I think there should also be a provision for something like "at least four updates a year" specifically to exclude the annual cycle Safari has taken in the past, but let's ignore that for now. How well does each browser meet this definition, according to StatCounter's data?
- Chrome: 96.8% of v46 users updated to v47 after 6 weeks = evergreen
- Firefox: 96.0% of v42 users updated to v43 after 6 weeks = evergreen
- Edge: 60.3% of v12 users updated to v13 after 6 weeks = not evergreen
- Safari (desktop): 72.4% of v8 users updated to v9 after 6 weeks = not evergreen
Even Safari on iOS 9, where Apple highlight the adoption rates of new releases, only reached 74% of iOS 8 users after six weeks, according to Mixpanel Trends, which appears to be more optimistic than Apple's own official data.
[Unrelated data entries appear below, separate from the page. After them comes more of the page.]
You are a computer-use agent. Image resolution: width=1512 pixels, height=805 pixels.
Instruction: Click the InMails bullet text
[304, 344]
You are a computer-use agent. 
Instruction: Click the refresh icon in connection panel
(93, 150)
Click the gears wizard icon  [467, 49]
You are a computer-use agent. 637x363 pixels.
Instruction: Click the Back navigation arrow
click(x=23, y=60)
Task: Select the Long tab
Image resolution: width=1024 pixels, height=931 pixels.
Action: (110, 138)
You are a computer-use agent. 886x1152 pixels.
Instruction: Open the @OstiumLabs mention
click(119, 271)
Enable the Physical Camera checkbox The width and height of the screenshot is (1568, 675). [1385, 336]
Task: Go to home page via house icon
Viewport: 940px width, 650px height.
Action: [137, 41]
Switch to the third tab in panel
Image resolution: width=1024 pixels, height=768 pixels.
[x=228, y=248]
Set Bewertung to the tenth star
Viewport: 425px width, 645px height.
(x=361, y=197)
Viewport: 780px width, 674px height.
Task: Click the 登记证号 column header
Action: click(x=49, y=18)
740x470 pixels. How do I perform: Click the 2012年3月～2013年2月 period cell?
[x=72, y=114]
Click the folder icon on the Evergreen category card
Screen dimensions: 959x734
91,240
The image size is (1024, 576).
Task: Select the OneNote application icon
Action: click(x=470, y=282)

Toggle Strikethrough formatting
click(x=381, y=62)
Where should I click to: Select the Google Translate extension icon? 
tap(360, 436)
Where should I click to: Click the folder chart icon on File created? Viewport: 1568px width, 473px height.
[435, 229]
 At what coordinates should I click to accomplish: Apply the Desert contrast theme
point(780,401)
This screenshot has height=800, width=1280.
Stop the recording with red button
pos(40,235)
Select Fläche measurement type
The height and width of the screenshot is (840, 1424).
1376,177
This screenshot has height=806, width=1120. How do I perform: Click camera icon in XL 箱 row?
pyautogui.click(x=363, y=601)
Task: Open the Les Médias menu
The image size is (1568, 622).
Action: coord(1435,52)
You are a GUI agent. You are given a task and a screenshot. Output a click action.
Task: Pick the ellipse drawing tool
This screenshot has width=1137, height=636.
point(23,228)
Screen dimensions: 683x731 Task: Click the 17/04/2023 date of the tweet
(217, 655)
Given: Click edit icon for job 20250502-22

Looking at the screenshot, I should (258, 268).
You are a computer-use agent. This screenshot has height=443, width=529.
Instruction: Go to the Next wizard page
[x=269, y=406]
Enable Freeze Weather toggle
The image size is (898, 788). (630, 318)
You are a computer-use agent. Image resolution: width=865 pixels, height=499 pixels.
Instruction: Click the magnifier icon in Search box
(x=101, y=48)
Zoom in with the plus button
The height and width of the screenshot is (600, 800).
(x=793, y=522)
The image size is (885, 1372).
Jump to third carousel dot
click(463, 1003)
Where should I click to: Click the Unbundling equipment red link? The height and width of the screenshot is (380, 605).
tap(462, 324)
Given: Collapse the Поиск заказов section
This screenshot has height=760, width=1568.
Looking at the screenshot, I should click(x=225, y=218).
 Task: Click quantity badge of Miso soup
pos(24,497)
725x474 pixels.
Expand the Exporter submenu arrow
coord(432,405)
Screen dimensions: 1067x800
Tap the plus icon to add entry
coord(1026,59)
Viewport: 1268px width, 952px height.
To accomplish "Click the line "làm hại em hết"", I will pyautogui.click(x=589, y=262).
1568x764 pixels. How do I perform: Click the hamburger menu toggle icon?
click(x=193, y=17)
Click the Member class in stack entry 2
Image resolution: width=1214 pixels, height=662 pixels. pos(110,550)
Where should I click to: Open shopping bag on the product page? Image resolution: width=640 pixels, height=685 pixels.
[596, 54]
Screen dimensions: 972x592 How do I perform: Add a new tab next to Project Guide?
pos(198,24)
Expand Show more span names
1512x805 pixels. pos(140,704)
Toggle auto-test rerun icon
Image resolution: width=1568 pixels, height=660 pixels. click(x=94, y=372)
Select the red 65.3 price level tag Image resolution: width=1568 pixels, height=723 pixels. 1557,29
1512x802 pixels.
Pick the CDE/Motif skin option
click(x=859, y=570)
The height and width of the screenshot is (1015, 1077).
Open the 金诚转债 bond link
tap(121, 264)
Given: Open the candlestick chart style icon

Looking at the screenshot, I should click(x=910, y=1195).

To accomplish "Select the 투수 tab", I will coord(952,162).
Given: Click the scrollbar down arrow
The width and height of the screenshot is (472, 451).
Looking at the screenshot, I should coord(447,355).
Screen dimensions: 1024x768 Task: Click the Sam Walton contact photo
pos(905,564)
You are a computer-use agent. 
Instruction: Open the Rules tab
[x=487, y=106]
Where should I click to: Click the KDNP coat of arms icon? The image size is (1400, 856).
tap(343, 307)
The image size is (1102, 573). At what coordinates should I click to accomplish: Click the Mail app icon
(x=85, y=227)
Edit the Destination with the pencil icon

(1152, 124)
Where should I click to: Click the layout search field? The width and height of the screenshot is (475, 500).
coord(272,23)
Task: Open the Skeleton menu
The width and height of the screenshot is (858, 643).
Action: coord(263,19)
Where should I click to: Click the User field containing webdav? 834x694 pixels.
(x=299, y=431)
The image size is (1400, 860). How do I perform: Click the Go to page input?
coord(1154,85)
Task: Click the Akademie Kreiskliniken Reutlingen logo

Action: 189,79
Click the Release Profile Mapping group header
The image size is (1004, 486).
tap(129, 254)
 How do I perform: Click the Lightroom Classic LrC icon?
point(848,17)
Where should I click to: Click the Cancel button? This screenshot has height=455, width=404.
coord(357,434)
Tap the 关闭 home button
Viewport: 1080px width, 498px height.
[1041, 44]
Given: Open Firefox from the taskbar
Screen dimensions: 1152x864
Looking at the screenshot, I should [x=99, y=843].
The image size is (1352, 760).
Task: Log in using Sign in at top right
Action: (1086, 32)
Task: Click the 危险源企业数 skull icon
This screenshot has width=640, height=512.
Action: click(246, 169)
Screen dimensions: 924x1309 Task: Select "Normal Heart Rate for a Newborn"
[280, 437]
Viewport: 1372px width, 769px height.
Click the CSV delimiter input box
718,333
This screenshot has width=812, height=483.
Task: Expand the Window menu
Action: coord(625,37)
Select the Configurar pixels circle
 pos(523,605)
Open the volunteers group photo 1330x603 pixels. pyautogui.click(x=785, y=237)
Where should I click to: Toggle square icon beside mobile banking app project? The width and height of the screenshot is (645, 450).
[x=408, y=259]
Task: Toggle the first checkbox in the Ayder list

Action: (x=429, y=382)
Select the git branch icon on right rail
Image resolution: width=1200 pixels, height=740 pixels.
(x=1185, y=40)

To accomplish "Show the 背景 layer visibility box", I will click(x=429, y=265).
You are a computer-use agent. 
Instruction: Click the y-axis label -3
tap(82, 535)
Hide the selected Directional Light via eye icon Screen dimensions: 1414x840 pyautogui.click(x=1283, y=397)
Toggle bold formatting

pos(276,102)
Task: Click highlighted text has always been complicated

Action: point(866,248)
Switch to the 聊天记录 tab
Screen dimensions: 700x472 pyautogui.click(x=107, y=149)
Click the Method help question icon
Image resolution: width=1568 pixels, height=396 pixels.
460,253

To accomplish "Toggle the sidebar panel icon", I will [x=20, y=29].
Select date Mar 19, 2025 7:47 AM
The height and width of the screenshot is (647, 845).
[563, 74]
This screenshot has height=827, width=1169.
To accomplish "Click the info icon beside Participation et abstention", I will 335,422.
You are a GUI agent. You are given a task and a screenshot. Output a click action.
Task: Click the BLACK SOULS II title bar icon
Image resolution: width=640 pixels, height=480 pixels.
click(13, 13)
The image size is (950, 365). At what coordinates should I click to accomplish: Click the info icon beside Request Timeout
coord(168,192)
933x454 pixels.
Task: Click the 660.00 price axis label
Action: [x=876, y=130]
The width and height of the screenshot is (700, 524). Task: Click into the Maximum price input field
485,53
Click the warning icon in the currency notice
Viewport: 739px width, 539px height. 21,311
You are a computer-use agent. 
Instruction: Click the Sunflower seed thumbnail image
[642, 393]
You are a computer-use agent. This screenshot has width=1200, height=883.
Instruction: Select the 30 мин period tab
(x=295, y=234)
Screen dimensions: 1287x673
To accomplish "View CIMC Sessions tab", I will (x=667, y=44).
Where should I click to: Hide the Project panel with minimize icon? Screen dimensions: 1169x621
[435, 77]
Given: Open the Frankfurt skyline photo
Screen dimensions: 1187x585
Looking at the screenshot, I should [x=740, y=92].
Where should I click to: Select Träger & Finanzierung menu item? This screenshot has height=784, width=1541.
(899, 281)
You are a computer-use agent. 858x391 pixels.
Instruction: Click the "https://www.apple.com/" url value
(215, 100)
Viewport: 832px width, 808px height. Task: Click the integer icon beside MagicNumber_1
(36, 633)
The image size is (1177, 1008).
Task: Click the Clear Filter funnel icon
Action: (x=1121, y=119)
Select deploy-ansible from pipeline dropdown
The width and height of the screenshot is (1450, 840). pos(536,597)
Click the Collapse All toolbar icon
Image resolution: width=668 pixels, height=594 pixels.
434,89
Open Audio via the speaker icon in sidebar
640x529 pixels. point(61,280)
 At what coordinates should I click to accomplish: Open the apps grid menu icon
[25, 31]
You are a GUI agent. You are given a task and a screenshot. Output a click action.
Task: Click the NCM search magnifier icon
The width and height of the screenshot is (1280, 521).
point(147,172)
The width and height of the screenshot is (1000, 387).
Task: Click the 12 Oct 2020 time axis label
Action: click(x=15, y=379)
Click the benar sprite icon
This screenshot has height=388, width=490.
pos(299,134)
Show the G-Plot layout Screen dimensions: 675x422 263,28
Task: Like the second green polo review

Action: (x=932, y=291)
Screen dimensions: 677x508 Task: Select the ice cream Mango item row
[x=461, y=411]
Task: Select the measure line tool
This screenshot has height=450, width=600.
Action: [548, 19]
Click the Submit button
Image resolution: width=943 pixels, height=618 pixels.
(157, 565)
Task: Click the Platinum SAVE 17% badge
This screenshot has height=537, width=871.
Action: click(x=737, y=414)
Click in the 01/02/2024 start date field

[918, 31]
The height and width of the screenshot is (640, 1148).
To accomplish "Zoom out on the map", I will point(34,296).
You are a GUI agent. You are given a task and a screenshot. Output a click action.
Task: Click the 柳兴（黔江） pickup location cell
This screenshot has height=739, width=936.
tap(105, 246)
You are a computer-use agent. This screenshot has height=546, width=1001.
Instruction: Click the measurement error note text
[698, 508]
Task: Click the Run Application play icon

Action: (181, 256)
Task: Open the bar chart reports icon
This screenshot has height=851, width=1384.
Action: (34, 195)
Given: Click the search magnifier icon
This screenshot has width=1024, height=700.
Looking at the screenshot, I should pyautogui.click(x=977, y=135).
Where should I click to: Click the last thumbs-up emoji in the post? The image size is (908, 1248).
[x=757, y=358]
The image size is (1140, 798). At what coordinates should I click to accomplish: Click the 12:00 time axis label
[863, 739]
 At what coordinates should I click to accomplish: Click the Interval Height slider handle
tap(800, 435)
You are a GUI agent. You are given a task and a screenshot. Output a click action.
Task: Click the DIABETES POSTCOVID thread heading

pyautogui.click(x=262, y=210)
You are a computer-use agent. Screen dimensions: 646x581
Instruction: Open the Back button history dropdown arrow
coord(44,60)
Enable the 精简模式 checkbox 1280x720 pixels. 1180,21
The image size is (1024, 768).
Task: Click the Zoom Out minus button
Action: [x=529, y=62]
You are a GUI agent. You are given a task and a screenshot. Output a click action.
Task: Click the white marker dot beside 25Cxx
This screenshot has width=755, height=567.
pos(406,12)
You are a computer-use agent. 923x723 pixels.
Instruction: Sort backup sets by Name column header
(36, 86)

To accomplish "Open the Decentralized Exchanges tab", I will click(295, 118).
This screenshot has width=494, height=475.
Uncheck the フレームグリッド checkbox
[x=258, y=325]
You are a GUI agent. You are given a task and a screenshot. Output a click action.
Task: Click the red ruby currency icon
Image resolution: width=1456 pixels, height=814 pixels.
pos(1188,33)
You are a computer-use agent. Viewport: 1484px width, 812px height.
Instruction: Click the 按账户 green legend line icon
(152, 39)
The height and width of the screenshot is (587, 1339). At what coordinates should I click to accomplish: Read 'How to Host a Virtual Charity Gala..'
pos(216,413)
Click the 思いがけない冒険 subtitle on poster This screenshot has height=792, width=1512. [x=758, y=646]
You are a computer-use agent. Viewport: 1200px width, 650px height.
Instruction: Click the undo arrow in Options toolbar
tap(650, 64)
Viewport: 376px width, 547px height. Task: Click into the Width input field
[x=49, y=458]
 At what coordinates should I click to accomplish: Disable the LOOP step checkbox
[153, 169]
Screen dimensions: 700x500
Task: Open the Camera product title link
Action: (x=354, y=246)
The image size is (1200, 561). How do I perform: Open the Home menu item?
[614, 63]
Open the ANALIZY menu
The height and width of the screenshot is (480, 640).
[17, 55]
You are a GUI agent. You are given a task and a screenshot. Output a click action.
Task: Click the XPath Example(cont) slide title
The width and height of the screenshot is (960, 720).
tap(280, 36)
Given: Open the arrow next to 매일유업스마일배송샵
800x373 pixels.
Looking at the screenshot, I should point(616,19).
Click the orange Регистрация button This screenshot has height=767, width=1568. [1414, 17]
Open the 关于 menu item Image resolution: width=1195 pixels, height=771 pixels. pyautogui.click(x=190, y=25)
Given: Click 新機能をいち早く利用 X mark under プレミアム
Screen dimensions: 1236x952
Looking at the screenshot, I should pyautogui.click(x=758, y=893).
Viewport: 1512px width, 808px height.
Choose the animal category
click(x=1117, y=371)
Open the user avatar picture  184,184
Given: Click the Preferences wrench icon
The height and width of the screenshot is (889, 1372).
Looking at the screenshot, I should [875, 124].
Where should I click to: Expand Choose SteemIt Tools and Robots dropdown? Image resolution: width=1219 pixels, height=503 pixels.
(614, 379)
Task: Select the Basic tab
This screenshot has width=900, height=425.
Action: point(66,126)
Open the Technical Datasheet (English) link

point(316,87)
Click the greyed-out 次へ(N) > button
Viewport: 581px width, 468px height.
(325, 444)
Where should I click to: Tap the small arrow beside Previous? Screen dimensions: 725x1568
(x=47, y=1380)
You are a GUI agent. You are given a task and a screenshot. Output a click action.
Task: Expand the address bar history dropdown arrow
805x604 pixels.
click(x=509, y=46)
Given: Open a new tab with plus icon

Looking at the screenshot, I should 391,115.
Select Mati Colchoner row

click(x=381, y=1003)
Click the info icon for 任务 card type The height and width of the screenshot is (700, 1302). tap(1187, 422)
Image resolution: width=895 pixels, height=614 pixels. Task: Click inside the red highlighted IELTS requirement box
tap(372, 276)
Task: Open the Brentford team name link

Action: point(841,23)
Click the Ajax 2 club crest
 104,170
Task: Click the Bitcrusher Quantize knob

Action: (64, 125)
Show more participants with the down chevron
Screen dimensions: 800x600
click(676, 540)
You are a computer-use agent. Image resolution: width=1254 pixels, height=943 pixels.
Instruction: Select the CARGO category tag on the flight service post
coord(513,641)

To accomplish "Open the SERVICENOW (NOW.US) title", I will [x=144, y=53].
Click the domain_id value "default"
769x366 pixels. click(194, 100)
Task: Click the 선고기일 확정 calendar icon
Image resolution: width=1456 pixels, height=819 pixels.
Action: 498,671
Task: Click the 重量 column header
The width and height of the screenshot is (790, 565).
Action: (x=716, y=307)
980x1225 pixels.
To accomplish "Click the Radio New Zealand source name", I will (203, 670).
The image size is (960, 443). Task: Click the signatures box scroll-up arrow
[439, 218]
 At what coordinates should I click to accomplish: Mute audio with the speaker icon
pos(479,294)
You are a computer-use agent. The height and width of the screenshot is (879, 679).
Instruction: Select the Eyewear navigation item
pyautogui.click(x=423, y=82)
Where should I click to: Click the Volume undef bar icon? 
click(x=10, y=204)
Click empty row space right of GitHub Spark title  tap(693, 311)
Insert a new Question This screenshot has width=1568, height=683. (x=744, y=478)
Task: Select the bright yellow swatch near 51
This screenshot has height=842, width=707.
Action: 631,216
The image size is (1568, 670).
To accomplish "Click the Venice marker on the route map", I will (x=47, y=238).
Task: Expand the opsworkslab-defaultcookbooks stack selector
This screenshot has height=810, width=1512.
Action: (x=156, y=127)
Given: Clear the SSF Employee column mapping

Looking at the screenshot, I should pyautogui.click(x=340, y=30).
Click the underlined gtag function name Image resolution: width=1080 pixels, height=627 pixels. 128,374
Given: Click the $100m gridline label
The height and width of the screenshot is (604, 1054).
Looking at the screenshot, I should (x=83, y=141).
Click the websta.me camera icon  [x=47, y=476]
When Microsoft decided to make a whole new browser to leave behind the IE legacy, they missed a great opportunity: to unshackle the browser from the OS. Sadly Edge remains a component of Windows. I don't know any technical reason that has to be - Android exemplifies a system where both the default browser and the system webview control auto-update independently of the OS. Perhaps Microsoft are still tied up in awkward legal issues left behind from the early-2000's antitrust cases.
It seems to be impossible to reach this definition of evergreen with a browser that only updates with the operating system. I think that makes it a good definition! Based on this, I don't think Microsoft should call Edge evergreen, as it's closer to Safari than Chrome. Browser vendors, please - follow Android's example.